Reproduce word for word the part of the error-threshold patch below, starting at "Get/set it using" and ending at "as reserved (Riana)".

[START OF Text extract]

System controller allows getting/setting per counter threshold for
correctable errors, which it uses to raise error events to the driver.
Get/set it using the respective mailbox command.

Signed-off-by: Raag Jadav <raag.jadav@intel.com>
---
v2: Add RAS operation status codes (Riana)
v3: Reuse status codes and uapi mapping from counter series (Riana)
    Access request/response counter using local pointer (Riana)
    Mark unused field as reserved (Riana)
v4: Make debug logs consistent (Riana)
    Update kdoc (Riana)
---
 drivers/gpu/drm/xe/xe_ras.c                   | 105 ++++++++++++++++++
 drivers/gpu/drm/xe/xe_ras.h                   |   2 +
 drivers/gpu/drm/xe/xe_ras_types.h             |  51 +++++++++
 drivers/gpu/drm/xe/xe_sysctrl_mailbox_types.h |   4 +
 4 files changed, 162 insertions(+)

diff --git a/drivers/gpu/drm/xe/xe_ras.c b/drivers/gpu/drm/xe/xe_ras.c
index 44f4e1a3455b..afee8202d24e 100644
--- a/drivers/gpu/drm/xe/xe_ras.c
+++ b/drivers/gpu/drm/xe/xe_ras.c
@@ -270,6 +270,111 @@ int xe_ras_clear_counter(struct xe_device *xe, u8 severity, u8 component)

[END OF Text extract]
[START OF Raw data]

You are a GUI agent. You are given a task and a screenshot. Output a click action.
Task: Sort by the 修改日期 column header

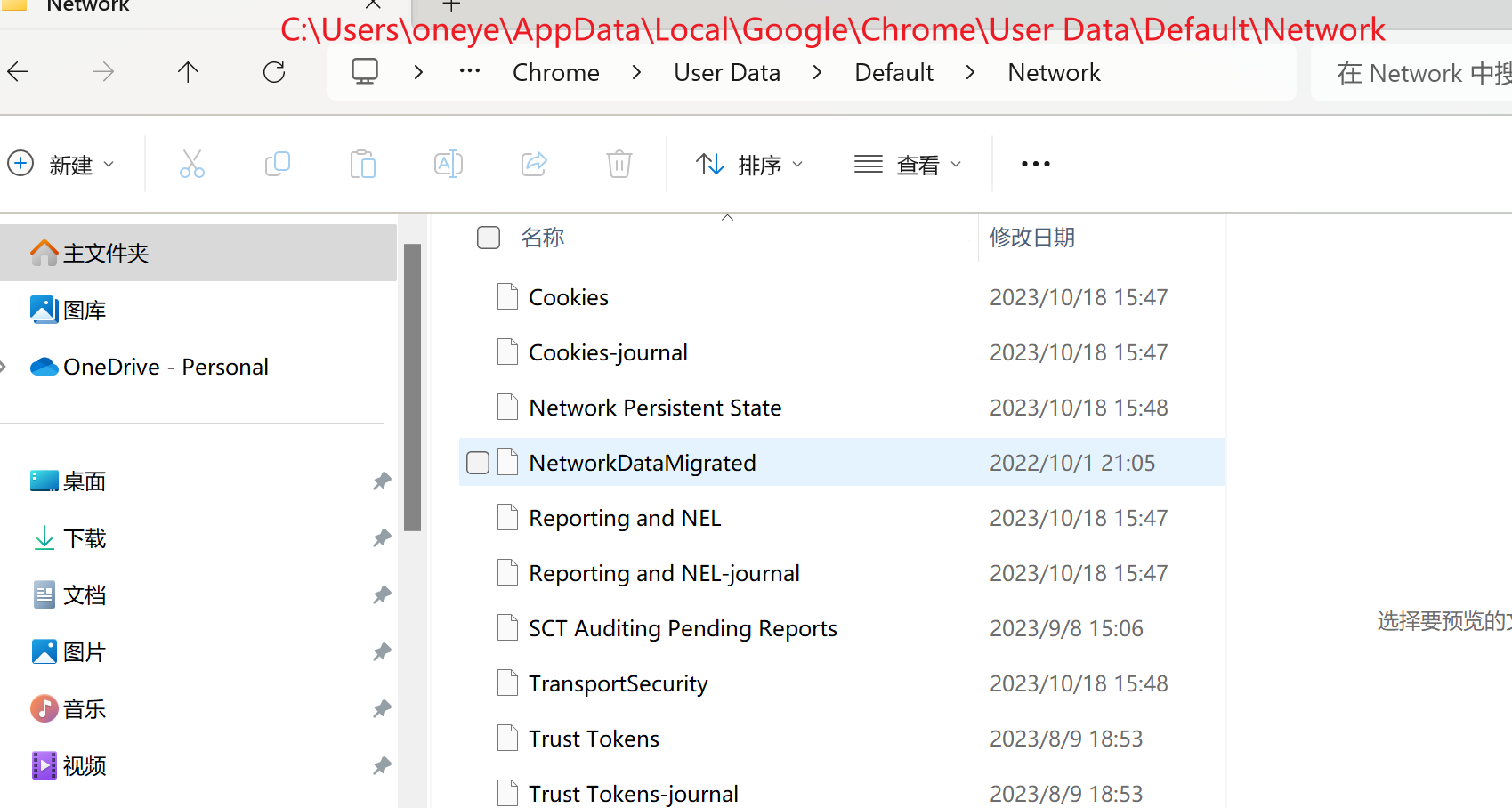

[END OF Raw data]

→ **Answer in full**
Get/set it using the respective mailbox command.

Signed-off-by: Raag Jadav <raag.jadav@intel.com>
---
v2: Add RAS operation status codes (Riana)
v3: Reuse status codes and uapi mapping from counter series (Riana)
    Access request/response counter using local pointer (Riana)
    Mark unused field as reserved (Riana)